== BRIEF 1 ==
Answer these questions using the excerpt on substantial similarity tests in copyright cases:
(a) In R.F.M.A.S., how much space did the Court use to compare the works?
(b) How many cases combined the ordinary observer test with filtration and included TC&F as an "element"?
(c) How many cases used the "more discerning" perspective and included TC&F as an "element" of the filtration test?
== BRIEF 2 ==
Translate this sentence from the excerpt on substantial similarity tests in copyright cases into Spanish: "Not surprisingly, three of these cases concerned novels or screenplays."

In both opinions, application of “pure” TC&F resulted in relatively brief substantial similarity analyses. In R.F.M.A.S., for example, the Court compared the works in a single paragraph. It concluded, “While the…Defendants point to discrepancies between the two works, the jewelry designs need not be absolutely identical [to be substantially similar].”[FN46] Since neither court felt able or compelled to filter protectable expression, their decisions included straightforward and sweeping comparisons of the parties’ works.
C. Category 3: Ordinary Observer – Filtration – Total Concept and Feel as “Element”
Four cases[FN47] combined the ordinary observer test with filtration, but included TC&F as an “element” of the analysis. Not surprisingly, three of these cases concerned novels or screenplays. Each drew heavily on Williams for the proposition that courts should consider TC&F alongside other elements in the filtration analysis of a literary work.[FN48] All three courts dismissed plaintiff’s claims.
In Cabell, for example, the plaintiff claimed that the defendant, producer of You Don’t Mess with the Zohan, had copied its comic books about the escapades of Jayms Blonde, a “gay former U.S. Navy SEAL who divides his time between work as a hairdresser and service as a secret agent.”[FN49] The Court conducted a traditional filtration analysis, then turned to TC&F: “[T]he total concept and feel of the Blonde Works are distinct from the Zohan films. The Jayms Blonde stories are parodies of the James Bond stories, and much of the humor is double entendre and innuendo. In contrast, You Don’t Mess With The Zohan derives much of its humor by exaggerating Arab and Israeli stereotypes.”[FN50] These broad generalities – the use of double entendre and innuendo, the status of a work as a parody – are certainly not copyrightable elements of Cabell’s work, nor did Cabell claim that the defendant had unlawfully copied them. The Court’s use of TC&F as an “element” in its filtration analysis, therefore, focused its attention on the works’ broad ideas rather than on plaintiff’s protectable expression, even though it had already determined that the defendant had not improperly appropriated the plaintiff’s protected expression.
D. Category 4: More Discerning Ordinary Observer
Two cases[FN51] used the “more discerning ordinary observer” test without any reference to TC&F. Recognizing at the outset that the works at issue contained both protectable and unprotectable expression, the Court in these cases “ignor[ed] those aspects of the work that are unprotectible” in making the substantial similarity comparison.[FN52] Since the “more discerning” perspective implies filtration, the analyses in this category closely mirror those in Category 1 (ordinary observer combined with filtration).
E. Category 5: More Discerning Ordinary Observer – Total Concept and Feel as “Element”
Five cases[FN53] used “more discerning” perspective, but included TC&F as an “element” of the filtration test. Since the “more discerning” perspective mirrors the “ordinary observer” test combined with filtration, the analyses in this category closely resemble those in Category 3.

== EXTRACTED ENTRIES ==
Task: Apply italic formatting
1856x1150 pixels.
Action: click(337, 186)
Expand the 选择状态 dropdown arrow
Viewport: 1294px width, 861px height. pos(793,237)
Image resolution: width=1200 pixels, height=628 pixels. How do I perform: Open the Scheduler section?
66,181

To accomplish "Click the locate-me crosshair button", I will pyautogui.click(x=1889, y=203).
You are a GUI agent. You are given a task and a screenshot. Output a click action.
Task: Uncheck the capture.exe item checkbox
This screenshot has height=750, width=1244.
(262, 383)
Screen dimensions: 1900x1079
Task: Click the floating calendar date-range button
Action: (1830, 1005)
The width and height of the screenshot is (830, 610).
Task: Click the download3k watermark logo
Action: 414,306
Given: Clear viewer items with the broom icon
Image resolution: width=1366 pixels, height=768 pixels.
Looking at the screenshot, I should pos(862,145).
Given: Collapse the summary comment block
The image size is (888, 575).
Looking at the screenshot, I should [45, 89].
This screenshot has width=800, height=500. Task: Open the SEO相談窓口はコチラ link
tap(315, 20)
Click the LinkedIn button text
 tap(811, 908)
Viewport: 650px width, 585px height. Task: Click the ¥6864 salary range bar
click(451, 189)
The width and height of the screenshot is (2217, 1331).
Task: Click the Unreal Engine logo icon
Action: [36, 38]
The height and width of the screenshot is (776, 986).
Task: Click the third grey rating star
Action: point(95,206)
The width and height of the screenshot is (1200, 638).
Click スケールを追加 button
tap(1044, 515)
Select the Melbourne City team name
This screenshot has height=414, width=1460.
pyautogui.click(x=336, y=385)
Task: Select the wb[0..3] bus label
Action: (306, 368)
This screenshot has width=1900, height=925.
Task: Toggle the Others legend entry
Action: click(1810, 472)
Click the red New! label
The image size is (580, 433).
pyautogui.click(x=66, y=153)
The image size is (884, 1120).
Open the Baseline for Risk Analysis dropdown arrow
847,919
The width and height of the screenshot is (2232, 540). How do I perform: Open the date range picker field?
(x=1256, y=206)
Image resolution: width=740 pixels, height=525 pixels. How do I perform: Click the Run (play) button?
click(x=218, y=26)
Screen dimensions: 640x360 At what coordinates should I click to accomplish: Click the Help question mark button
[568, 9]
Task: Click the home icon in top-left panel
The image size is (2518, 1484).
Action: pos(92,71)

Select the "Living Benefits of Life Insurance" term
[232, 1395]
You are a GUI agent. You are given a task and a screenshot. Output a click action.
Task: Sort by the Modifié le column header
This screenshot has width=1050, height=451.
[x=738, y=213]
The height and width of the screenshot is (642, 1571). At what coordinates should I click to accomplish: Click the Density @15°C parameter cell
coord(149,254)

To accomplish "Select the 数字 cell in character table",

== RESULT 1 ==
(a) A single paragraph.
(b) Four.
(c) Five.

== RESULT 2 ==
No es de extrañar que tres de estos casos se refirieran a novelas o guiones.